BEMIDJI — Without housing, meeting other goals in life can be incredibly difficult.
This statement is the foundation for the work done by Housing Matters in Bemidji, whose efforts to provide housing and resources to those experiencing homelessness were recently recognized by the Minnesota Department of Human Services.
In a small ceremony held at the Housing Matters office on Tuesday, Sept. 27, the organization was presented with a Circle of Excellence Award for its work, which helps vulnerable people onto a path where they can meet their other goals in life by providing them with stable housing.
“It’s clear that Housing Matters plays an integral role in housing services, not just in Bemidji but across the county and the region,” said Minnesota DHS Commissioner Jodi Harpstead, who came to Bemidji to present the award.
Housing Matters received two nominations for the award, one from a state DHS manager, and the other from two members of the Beltrami County Department of Health and Human Services, Will Haubrich and Anne Lindseth.
Each of these nominations highlighted the importance of the work that Housing Matters is involved in and the commitment that its Executive Director Patrick Harrington and the staff have to its mission.

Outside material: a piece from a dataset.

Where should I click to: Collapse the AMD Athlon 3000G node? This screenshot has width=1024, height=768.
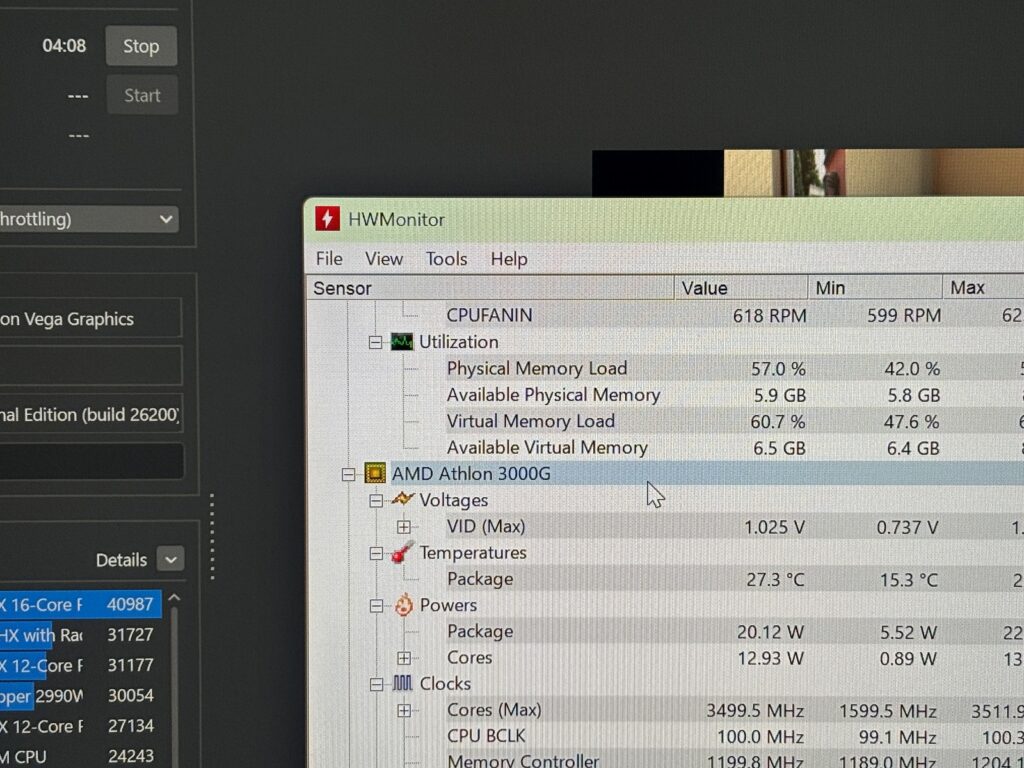pyautogui.click(x=348, y=474)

“It’s a small thing in my mind to recognize the obvious, in that we have someone here who embodies excellence,” Haubrich said in a brief address. “It became apparent that (Harrington) was a leader, and this program was a leader in our community and they were having a significant impact.”
When speaking about what the award and the organization’s work mean to him, Harrington expressed his gratitude both for the recognition and for the employees that make Housing Matters’ efforts possible.
“The thing that makes me the proudest at Housing Matters is our remarkable staff,” Harrington said. “It’s no small feat, but through their passion for the work, their passion for the participants, they’ve demonstrated that teamwork and shared vision can make a difference.”
During his address, Harrington emphasized that the most important aspect of Housing Matters’ work was the participants that the organization serves.
“Most importantly, I’d like to thank our participants. Their resilience and strength continue to amaze me,” Harrington shared. “It’s such a joy to see those receiving housing who have continued to have hope despite the hardships and trauma they’ve endured.”
While Harrington thanked the program’s participants, some of whom were in the audience, his voice caught with emotion.
“They’re survivors, and over the past 20 years of doing this work (they’ve) taught me the most,” Harrington said.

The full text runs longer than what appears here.